Six weeks ago, my shoulder started hurting. I took it easy. I cut back on Pilates and stopped paddling out to surf. I’m a physician, so I followed the conservative playbook: gentle range of motion, avoiding heavy weights, taking ibuprofen and icing it. The pain got worse. Within two weeks, I could barely move my arm.
I checked for in-network options, since I have insurance. My primary care appointment would have taken a week. A quality physical therapist in my area, another two weeks. Scheduling an initial imaging study? Several more days. A referral to an orthopedic surgeon would have taken months. But because I knew the system, I also knew the likely end result: The insurance-guided recommendation for what ultimately was my diagnosis, frozen shoulder — a swelling around the shoulder joint that effectively glues it into place and makes it painful to move — would be nine to 12 months of conservative management because the condition usually resolves on its own.

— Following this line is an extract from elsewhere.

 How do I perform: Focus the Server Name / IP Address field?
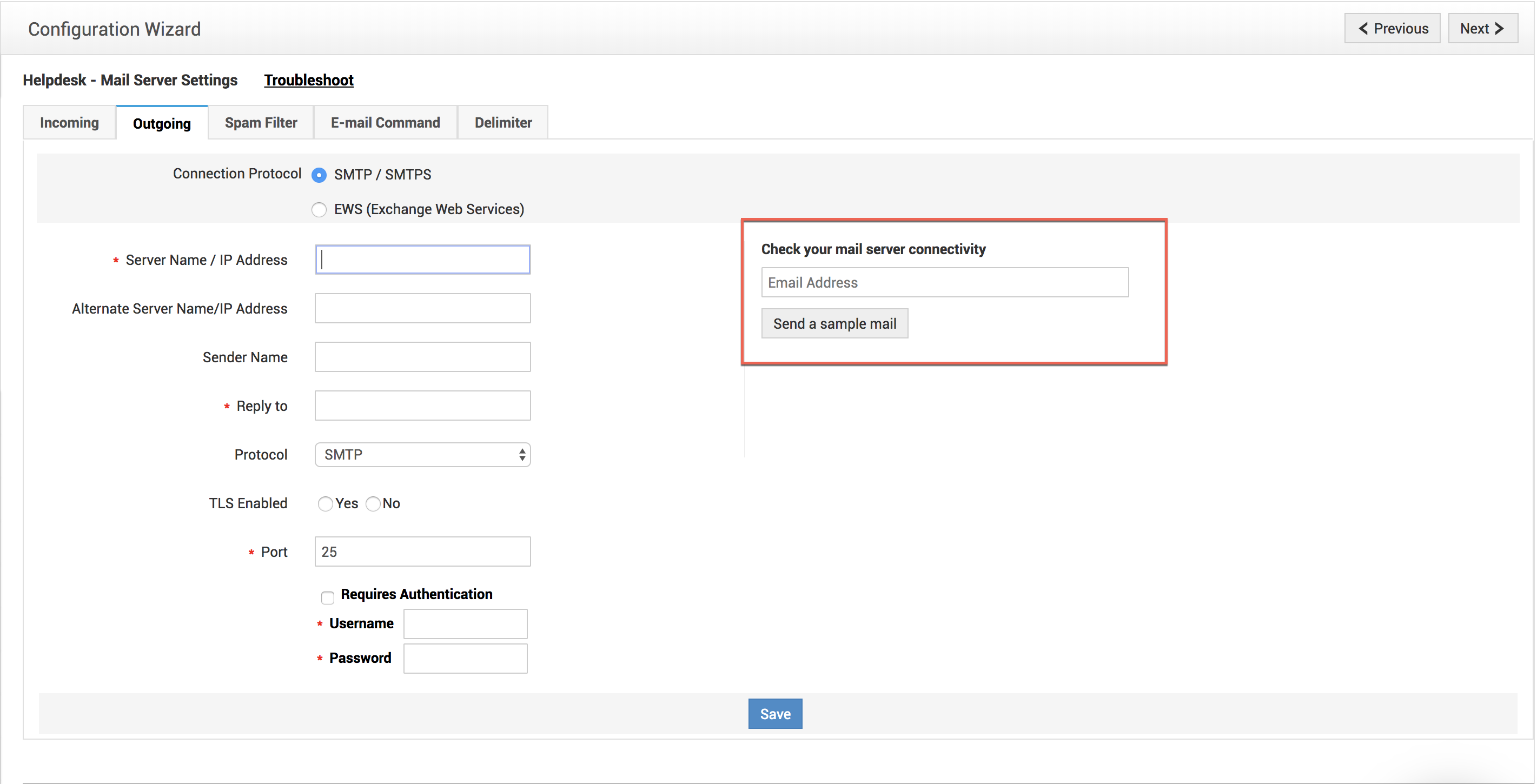pyautogui.click(x=422, y=260)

My medical training gave me an advantage most patients don’t have. I knew the short list of likely diagnoses. I knew I didn’t have red-flag symptoms requiring emergency evaluation. That understanding saved me some worry, but it also revealed a deeper problem: Most patients have no way to judge what is urgent, what is routine and which delays are medically necessary and reflect best care (sometimes a stepwise approach is appropriate) versus administratively imposed. They are left navigating a system designed around opacity. This lack of transparency is a long-standing feature of how care is delivered and paid for.

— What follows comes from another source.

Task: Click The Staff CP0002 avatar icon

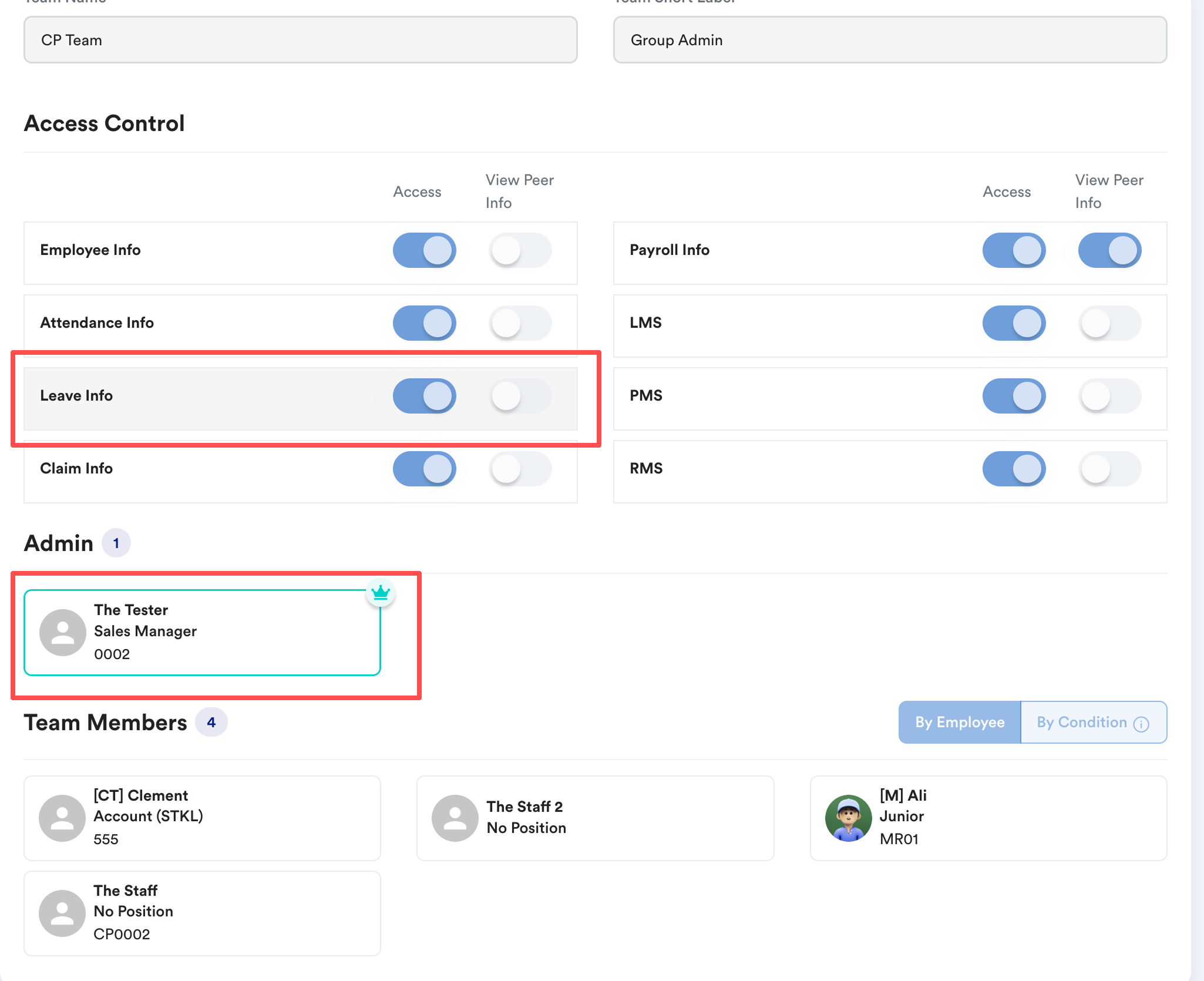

But my medical knowledge only got me halfway there. The real acceleration came from something most patients simply don’t have: I could call in a favor. I reached out to a colleague — an experienced physical therapist — and the next day he examined me. Within minutes, he could tell my shoulder was beginning to freeze up and said I needed to see an orthopedic surgeon as soon as possible. That one courtesy collapsed what would have been weeks or months of waiting on the insurance system into a Monday phone call and a Wednesday appointment. That is not a system working well. It is a work-around available only to insiders.
When I called to schedule, the transparency continued: My colleague had told me that this doctor didn’t take insurance and let me know exactly what the visit would cost. There were no surprise fees, no prior authorizations, no guessing about what might or might not be covered. Paying out of pocket wasn’t my preference, but it was the only way to get timely care rather than wait months in pain for the condition to resolve. Most people don’t have that option.

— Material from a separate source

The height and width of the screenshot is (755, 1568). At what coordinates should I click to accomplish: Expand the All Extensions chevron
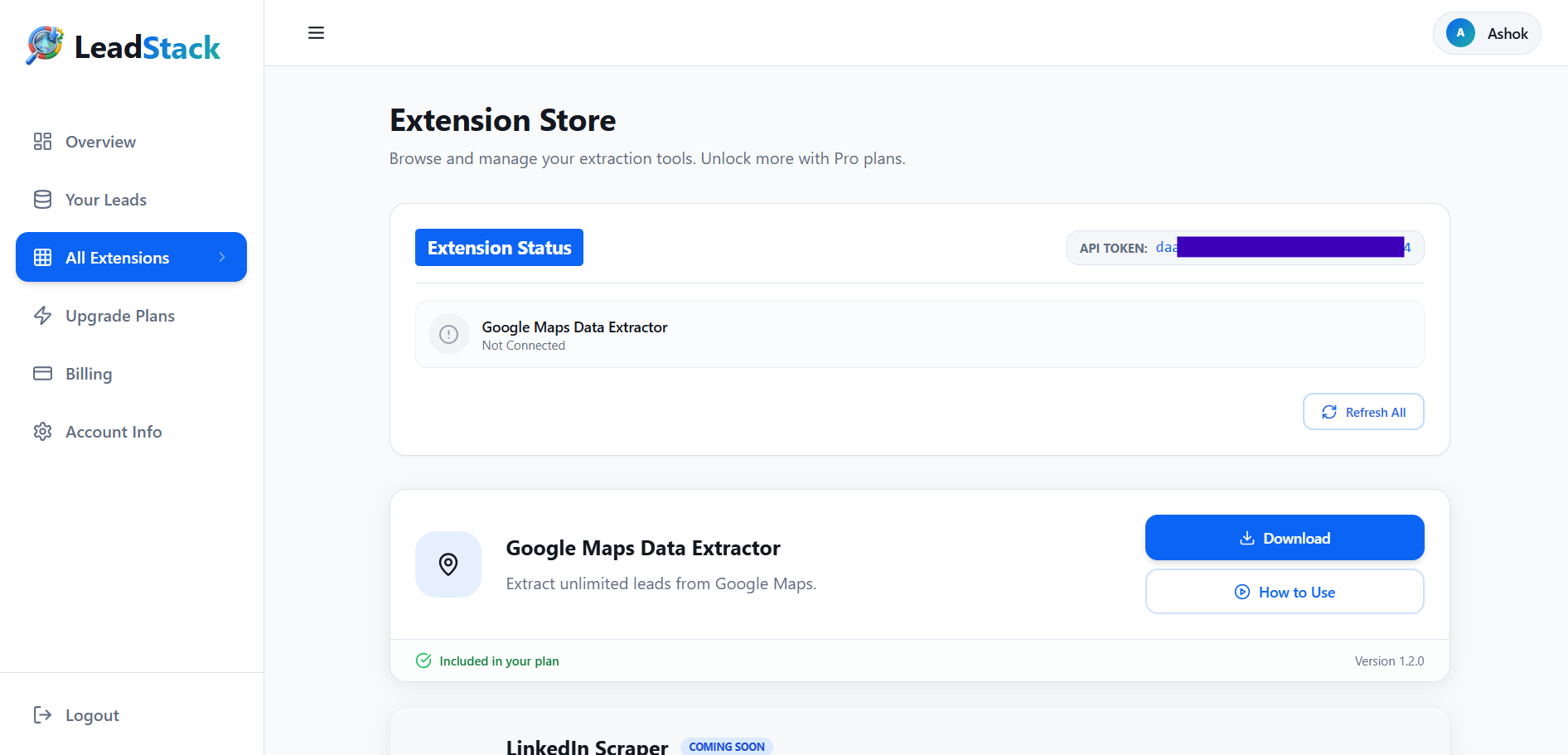click(223, 257)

The orthopedic visit showed what transparent medicine looks like. I knew the price before I walked in. In a single appointment, the surgeon performed a thoughtful exam, did an ultrasound, confirmed I didn’t have a rotator cuff tear and told me I had a frozen shoulder. Then he offered a treatment — a steroid injection. He described the risks and benefits. I agreed, and he performed the procedure immediately. Within minutes, my pain was cut in half.
The default insurance pathway offers endurance, not intervention — long stretches of conservative management with no clear timeline for improvement and no acknowledgment that earlier relief is possible. For millions of patients, it isn’t just that using insurance-covered care is the only affordable option; it’s that coverage rules determine which treatments are made available and whether relief is even offered. The existence of faster, evidence-supported options isn’t a secret; the system’s refusal to make them visible is. Then there is the financial side. Private-pay care has a clear price. The insured pathway has dozens of hidden ones: co-pays, percentages of total cost, imaging fees, facility charges, serial appointments, time off work and months of lost function. Transparent medicine shouldn’t depend on who you know.
Real transparency levels the field. The good news is that Congress is trying to make headway to deliver long overdue transparency to patients. The Patients Deserve Price Tags Act, introduced by Sens. John Hickenlooper (D-Colorado) and Roger Marshall (R-Kansas), doesn’t just force hospitals and insurers to reveal negotiated rates. It requires every part of the care chain — imaging centers, labs, outpatient facilities, surgical practices — to post real prices up front. Patients can then make rational decisions, and policymakers can finally see where the dysfunction lies. The bill has been introduced in the Senate but has not yet advanced to a floor vote.
The Marshall-Hickenlooper Act won’t fix everything overnight, but it makes the pathway visible. A health care system that works for everyone — not just insiders — starts with price transparency.